* [Records shown]:
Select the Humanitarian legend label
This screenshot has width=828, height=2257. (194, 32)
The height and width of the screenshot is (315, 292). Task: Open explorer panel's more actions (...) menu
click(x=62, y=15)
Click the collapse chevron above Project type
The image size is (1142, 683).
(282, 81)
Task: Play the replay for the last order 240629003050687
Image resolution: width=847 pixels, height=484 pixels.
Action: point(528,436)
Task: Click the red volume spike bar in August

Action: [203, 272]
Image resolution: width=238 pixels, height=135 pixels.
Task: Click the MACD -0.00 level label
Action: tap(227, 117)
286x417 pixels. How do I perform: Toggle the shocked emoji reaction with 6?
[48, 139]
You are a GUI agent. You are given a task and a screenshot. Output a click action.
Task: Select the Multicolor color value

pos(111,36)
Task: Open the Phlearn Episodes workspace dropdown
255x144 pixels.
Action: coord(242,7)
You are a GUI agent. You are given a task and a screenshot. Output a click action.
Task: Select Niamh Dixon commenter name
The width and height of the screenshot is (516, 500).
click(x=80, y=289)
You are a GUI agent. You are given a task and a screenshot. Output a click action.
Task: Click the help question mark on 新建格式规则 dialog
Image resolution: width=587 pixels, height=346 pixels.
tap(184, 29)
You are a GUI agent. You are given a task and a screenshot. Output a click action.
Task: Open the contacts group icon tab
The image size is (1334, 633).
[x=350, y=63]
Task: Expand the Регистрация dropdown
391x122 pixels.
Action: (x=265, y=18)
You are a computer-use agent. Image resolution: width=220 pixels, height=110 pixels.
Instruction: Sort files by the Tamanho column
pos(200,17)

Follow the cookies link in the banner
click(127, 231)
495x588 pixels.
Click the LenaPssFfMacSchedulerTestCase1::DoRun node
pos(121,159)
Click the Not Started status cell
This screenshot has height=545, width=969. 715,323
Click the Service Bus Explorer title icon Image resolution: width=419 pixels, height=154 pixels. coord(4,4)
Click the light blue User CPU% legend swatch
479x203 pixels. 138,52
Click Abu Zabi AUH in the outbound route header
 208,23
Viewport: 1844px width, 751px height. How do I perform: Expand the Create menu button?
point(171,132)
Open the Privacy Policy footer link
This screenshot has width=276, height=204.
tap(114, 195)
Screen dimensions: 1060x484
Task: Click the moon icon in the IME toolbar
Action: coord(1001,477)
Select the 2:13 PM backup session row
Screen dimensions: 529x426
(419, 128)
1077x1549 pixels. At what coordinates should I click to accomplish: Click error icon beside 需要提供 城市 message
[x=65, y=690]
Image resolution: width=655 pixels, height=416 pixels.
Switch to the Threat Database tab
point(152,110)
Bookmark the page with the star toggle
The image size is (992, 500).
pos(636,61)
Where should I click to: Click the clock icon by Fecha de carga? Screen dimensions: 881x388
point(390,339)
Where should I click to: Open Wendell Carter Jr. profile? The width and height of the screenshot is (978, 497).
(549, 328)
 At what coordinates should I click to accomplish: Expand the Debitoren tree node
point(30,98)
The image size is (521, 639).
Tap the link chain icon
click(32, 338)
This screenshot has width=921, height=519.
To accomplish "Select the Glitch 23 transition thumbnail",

* [Task item]: Please say how many lines in the records above contain the word "dropdown", giving the number alone.

* [Written response]: 2